§ Exercise aim
Only the lines from the one with "Task: Open the admin user menu at top right" to the end of the records are wanted, each repeated exactly, both ends included.
─── Record set
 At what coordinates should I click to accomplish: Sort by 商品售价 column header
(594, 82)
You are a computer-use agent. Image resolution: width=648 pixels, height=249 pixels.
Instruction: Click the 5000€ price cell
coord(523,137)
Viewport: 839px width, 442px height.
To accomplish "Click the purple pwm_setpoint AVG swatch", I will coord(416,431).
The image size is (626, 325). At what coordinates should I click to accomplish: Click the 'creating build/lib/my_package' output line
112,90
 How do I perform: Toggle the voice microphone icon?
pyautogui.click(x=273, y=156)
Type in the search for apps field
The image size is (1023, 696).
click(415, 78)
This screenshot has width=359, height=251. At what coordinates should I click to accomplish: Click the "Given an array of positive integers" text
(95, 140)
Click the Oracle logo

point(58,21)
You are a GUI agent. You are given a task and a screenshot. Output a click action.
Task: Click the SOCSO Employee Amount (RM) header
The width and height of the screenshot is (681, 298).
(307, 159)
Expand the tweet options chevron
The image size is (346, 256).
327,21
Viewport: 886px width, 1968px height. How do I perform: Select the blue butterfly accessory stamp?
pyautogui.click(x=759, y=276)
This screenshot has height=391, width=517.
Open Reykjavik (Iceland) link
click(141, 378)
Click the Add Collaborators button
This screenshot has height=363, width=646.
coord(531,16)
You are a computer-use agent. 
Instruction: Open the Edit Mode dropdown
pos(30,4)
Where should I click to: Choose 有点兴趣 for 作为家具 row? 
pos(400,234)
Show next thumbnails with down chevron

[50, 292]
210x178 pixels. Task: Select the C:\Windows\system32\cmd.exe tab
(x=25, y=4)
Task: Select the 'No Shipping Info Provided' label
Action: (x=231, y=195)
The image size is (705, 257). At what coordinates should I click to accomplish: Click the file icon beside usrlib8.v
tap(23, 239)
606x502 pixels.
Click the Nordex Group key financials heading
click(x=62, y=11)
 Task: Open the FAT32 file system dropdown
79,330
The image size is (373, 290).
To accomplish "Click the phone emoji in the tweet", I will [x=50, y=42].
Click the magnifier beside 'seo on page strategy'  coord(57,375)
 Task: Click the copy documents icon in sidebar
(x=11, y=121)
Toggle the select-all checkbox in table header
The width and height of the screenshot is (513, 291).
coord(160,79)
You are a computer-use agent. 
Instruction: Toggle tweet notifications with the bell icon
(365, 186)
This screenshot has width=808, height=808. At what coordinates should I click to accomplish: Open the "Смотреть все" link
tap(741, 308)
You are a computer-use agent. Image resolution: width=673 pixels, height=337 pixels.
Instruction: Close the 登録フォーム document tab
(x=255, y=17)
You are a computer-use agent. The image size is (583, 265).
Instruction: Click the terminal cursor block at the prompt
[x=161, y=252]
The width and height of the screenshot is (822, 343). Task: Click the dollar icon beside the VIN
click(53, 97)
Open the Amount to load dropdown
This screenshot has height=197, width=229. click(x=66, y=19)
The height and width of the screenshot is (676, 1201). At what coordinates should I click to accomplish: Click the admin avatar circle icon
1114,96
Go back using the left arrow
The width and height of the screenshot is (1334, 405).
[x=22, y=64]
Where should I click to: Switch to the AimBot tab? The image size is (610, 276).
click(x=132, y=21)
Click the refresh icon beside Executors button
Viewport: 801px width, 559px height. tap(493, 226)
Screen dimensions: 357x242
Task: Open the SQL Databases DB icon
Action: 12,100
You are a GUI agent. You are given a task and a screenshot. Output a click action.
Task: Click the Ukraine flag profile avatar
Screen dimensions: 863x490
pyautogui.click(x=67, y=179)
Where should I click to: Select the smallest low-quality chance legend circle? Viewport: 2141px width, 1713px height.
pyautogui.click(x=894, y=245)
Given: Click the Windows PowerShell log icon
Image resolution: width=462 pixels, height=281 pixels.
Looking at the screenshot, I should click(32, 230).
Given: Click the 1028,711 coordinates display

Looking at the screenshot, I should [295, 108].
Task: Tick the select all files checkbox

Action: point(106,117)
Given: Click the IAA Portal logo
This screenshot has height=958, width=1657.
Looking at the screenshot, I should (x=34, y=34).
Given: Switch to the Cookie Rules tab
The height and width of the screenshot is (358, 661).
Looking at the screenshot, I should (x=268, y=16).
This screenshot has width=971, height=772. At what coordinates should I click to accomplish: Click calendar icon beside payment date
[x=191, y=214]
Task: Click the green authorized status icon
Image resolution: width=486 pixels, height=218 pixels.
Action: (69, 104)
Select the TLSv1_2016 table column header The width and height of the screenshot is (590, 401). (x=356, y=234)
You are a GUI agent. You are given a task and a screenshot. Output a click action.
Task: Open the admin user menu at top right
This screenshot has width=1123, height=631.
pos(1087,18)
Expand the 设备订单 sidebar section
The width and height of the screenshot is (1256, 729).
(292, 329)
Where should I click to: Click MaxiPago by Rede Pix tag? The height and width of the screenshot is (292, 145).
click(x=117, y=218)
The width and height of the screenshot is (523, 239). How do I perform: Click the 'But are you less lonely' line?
──────
§ Finished task
Task: Open the admin user menu at top right
This screenshot has width=1123, height=631.
pos(1087,18)
Expand the 设备订单 sidebar section
The width and height of the screenshot is (1256, 729).
(292, 329)
Where should I click to: Click MaxiPago by Rede Pix tag? The height and width of the screenshot is (292, 145).
click(x=117, y=218)
The width and height of the screenshot is (523, 239). How do I perform: Click the 'But are you less lonely' line?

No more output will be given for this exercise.